*Exercise directions:*
How many lines in the items below contain the word "menu"? Give only the number.

#####

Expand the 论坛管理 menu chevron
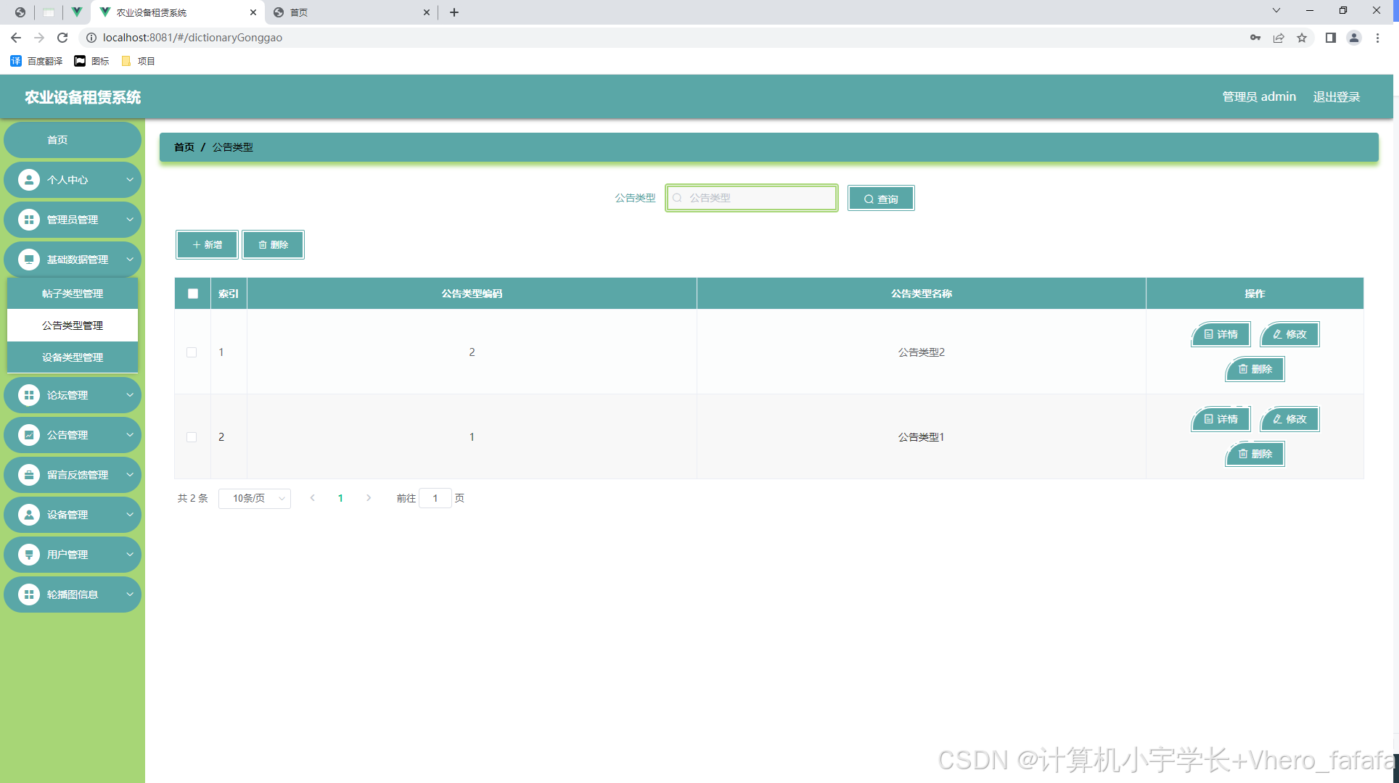click(x=130, y=395)
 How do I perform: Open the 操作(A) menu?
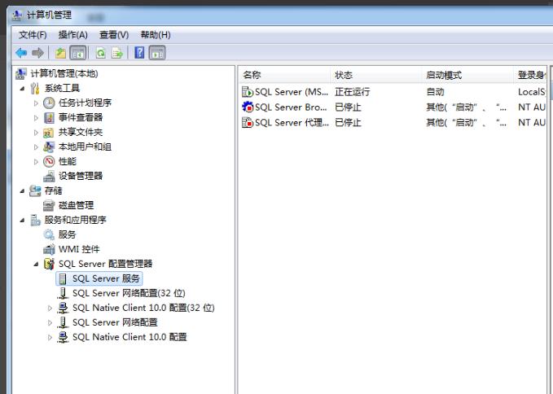click(x=72, y=35)
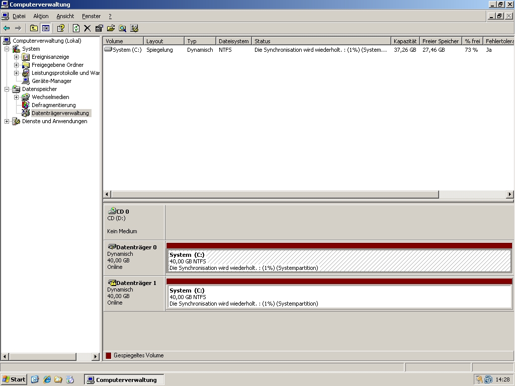
Task: Open the Aktion menu
Action: [40, 16]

#####

*Solution below:*
3